Supplied text:
··········
Possible dirty regions in confluence settings screen
Figure 1 – Controls possible dirty regions*

*)

The colors reflect the type of the control, mainly to ease viewing.

  • Red overlay – Button controls
  • Blue overlay - Image controls
  • Green overlay - Labels
  • Light green overlay - Other

Weekly report 3

June 14th, 2010 topfs2 Comments off

Since I’ve been without computer the last week the status update will be slim.

Status

  • Committed the initial patches to get XBMC on Ångström building
  • Decided on an abstracted rendering model which works like EVAS. Basically guilib will add drawable elements to the render system. When an animation occurs or the control get hidden the guilib will manipulate the needed elements and the rendering system will handle any needed rendering. This differs in a small way how its done currently were each control is actually rendering its needed elements were the new solution will make this happen outside control space. This is beneficial because it leaves any optimization outside XBMC, and moves it in the new abstracted rendering system. Since there are roughly 20 controls its much simpler to leave the optimizations out of them and move it inside the minimal amount, 5 or so, of fundamental elements needed for the guilib to be rendered. Also it will be trivial to introduce a new element that controls could use if the old ones does not provide optimizations enough. One example of this is the fading between two images, this can be done much faster if you blend using a shader between the two images and then blend created fragment to the back buffer instead of blending the two images separately into the back buffer.

Plan

  • Finalize at the higher hierarchy of the new rendering system, thus finalizing the API that will be used by XBMC’s guilib
  • Post the API somewhere for discussion
  • Move some of the current code of rendering into the new rendering system

Risks

  • Moving to the new rendering system might bump some of the needed requirements to render the gui, but this is more of a risk after GSoC and outside embedded since it has the needed requirements.
  • Moving the current code might be harder than thought

Weekly report 2

June 7th, 2010 topfs2 Comments off

While I had exams last week there were some major work done with getting Ångström working as a development environment for XBMC, much thanks to the extremely helpful people over at #beagle!.

The plans for next weeks will consist mostly of reading up on already created technologies as I won’t be near my development machine.

Status

  • Thanks to, amongst many, koen from #beagle I finally got the Ångström distribution up and running and compiled XBMC. Koen has provided a few patches necessary to get XBMC compilable and have added a few missing libraries to the repository.
  • Narcissus image creator for Ångström have gotten a “Beagleboard GSoC 2010 XBMC build dependencies” as a development option to help others to easily create an image that can build XBMC. Its still missing some libraries which will get updated along the way.
  • While I have focused on Ångström for now since more mentors use it and is more supported Ubuntu seems to be working with the latest SGX which make it a viable fallback once again!
··········
Given material:
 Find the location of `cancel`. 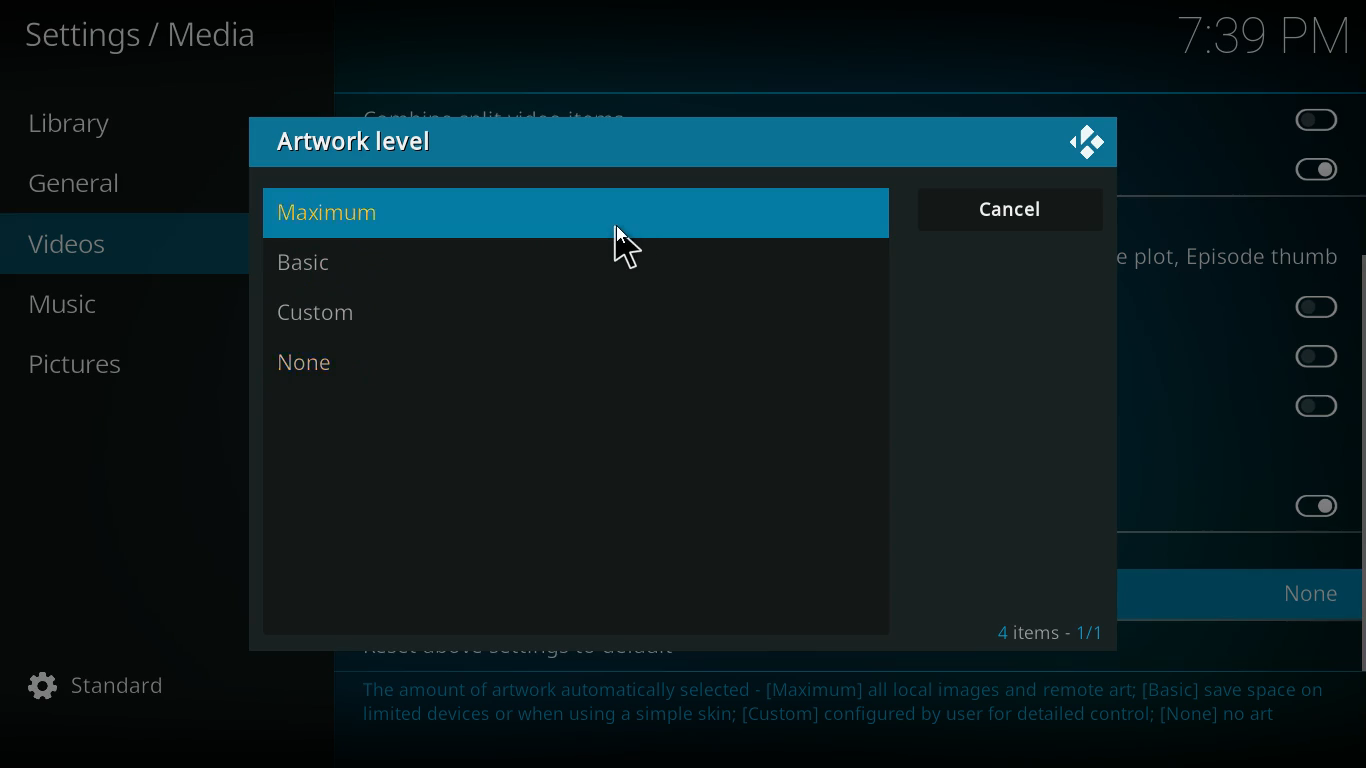

cancel is located at coordinates (1011, 208).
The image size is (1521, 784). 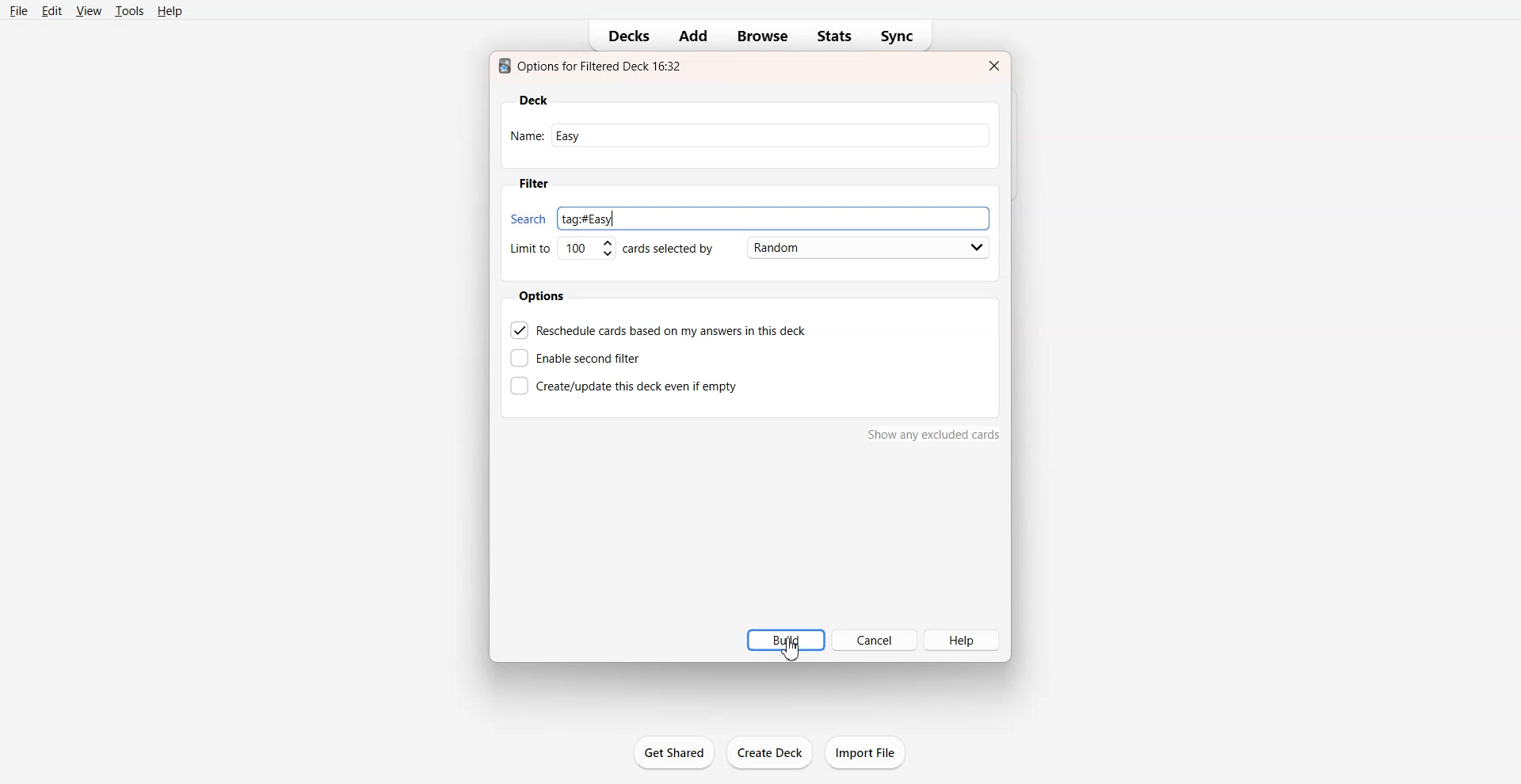 I want to click on import file, so click(x=871, y=751).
··········
What is expected:
Please answer these questions about the XBMC weekly reports text:
1. What overlay color marks button controls?
2. Roughly how many controls does the report say there are?
3. Who from #beagle provided patches to get XBMC compilable?
The data plays no part in this.

Expected answer:
1. Red
2. Roughly 20
3. Koen